**Data records:**
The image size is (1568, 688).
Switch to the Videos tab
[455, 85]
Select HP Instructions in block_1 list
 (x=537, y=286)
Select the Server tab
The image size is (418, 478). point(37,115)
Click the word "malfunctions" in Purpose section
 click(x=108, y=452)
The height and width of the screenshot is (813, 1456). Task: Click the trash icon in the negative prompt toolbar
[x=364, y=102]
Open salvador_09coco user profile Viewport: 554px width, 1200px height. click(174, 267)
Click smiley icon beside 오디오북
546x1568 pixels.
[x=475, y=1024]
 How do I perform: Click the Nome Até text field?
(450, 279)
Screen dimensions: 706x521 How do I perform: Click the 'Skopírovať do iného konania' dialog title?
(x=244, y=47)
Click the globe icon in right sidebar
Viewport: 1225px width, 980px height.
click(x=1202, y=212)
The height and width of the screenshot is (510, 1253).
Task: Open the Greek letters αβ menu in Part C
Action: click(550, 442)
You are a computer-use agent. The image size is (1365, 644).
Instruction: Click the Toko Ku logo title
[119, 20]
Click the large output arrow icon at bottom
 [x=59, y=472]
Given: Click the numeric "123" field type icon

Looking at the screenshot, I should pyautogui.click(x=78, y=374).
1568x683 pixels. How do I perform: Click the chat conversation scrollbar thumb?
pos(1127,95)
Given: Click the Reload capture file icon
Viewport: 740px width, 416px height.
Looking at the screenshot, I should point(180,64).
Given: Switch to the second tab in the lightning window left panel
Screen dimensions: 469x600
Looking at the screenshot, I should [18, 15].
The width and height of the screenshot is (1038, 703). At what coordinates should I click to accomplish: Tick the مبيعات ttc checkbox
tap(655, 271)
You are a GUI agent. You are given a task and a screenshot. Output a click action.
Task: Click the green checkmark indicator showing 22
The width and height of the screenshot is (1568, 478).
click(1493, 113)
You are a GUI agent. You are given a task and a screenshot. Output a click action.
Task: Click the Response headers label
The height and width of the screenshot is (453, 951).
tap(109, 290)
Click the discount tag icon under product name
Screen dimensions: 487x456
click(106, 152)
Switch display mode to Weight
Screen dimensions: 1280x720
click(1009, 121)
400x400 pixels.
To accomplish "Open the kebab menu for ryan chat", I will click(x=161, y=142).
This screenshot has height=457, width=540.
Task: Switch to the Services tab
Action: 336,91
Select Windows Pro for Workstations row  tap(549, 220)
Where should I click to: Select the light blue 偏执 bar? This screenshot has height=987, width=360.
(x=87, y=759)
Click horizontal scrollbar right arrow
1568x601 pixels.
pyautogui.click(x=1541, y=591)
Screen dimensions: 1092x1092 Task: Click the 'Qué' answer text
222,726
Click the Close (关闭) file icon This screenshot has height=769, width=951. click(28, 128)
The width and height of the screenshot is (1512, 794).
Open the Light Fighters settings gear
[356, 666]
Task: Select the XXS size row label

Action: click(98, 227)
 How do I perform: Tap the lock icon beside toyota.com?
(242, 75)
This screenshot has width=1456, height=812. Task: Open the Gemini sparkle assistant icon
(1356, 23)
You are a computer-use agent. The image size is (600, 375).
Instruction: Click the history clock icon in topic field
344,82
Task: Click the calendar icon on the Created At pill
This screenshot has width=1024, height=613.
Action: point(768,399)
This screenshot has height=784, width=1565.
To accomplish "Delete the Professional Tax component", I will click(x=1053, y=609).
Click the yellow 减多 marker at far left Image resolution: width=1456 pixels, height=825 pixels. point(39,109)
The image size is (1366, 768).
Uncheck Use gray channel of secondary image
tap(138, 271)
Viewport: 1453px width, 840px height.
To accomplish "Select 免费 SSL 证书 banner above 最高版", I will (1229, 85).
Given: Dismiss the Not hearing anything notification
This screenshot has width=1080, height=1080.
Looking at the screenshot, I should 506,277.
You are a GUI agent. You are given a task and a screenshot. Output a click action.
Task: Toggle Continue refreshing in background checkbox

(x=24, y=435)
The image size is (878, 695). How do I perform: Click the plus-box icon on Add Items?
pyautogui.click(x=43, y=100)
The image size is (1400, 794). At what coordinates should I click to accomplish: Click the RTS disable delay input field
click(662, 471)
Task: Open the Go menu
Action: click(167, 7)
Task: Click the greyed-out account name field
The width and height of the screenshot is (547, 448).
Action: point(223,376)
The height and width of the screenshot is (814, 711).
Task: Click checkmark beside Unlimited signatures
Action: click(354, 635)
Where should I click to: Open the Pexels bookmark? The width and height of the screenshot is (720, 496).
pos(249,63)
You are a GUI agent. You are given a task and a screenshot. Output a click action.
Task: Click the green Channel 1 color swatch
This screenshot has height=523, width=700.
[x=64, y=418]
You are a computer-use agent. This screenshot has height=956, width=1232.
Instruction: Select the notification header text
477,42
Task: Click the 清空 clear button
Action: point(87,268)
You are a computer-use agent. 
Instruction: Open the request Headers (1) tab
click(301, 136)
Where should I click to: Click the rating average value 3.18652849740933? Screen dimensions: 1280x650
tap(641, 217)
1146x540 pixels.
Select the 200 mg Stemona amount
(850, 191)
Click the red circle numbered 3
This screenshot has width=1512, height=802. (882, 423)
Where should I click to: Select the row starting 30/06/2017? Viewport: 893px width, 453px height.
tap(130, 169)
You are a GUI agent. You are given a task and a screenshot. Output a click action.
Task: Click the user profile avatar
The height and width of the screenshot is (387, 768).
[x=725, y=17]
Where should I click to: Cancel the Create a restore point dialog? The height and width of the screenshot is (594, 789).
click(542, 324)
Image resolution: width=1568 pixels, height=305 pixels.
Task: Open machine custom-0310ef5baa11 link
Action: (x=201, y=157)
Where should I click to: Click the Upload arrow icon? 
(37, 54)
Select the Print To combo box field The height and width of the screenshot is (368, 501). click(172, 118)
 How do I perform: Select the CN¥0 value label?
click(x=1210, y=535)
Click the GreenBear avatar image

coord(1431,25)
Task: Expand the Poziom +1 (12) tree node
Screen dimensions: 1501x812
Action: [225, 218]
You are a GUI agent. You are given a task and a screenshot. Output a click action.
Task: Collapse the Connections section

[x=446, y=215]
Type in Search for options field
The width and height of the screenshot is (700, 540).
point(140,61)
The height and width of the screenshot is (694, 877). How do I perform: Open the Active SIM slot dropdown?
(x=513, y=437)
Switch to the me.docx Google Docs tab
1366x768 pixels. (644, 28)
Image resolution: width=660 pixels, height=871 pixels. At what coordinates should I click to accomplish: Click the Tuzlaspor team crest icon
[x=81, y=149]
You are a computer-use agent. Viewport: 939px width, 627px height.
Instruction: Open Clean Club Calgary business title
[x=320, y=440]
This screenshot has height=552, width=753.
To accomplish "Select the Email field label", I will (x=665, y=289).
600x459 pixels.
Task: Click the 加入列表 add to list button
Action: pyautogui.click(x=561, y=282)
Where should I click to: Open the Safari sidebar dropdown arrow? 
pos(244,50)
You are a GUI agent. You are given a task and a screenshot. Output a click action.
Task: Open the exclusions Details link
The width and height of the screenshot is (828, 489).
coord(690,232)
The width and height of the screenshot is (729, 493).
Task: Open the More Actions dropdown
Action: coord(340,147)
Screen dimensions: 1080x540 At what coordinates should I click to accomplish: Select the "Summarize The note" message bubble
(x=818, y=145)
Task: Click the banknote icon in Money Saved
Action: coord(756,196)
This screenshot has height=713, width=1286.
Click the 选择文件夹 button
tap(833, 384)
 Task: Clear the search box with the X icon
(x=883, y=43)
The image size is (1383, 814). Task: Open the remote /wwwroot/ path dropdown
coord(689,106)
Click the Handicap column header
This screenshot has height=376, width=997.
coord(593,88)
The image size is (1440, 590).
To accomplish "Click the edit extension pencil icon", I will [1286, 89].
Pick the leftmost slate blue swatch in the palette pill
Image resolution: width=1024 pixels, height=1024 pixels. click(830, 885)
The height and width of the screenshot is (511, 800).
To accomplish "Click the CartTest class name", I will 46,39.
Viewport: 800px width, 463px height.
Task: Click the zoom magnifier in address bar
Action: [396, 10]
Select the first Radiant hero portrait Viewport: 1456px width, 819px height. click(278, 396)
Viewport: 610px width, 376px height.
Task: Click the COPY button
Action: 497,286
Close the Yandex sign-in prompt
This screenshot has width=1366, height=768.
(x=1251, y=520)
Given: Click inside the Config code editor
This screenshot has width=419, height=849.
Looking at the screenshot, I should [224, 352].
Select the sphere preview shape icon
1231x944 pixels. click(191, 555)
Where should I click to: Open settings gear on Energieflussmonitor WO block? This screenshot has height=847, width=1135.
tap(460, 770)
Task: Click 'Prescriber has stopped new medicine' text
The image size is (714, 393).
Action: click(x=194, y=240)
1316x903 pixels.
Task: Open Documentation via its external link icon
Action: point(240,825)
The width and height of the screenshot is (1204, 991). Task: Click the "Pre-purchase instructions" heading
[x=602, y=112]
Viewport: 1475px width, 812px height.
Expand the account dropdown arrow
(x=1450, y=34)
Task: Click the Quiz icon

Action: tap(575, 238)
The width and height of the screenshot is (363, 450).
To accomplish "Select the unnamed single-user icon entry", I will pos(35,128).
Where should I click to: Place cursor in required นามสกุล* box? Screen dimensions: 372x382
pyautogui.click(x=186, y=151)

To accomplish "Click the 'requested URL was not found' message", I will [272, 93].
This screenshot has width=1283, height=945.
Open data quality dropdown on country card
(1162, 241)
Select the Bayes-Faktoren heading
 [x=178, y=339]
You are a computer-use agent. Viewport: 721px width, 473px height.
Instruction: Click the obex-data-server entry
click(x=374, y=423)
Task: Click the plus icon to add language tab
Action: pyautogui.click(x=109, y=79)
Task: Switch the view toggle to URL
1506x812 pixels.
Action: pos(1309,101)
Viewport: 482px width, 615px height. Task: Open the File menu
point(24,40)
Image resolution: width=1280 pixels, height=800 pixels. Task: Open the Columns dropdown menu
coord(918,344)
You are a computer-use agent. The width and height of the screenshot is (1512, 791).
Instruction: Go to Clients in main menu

**Work instructions:**
From the records above, retype only the lines starting at the line that contains "Select the Server tab" and ending at the line that contains "Open salvador_09coco user", both included.

**Solution to this task:**
Select the Server tab
The image size is (418, 478). point(37,115)
Click the word "malfunctions" in Purpose section
 click(x=108, y=452)
The height and width of the screenshot is (813, 1456). Task: Click the trash icon in the negative prompt toolbar
[x=364, y=102]
Open salvador_09coco user profile Viewport: 554px width, 1200px height. click(174, 267)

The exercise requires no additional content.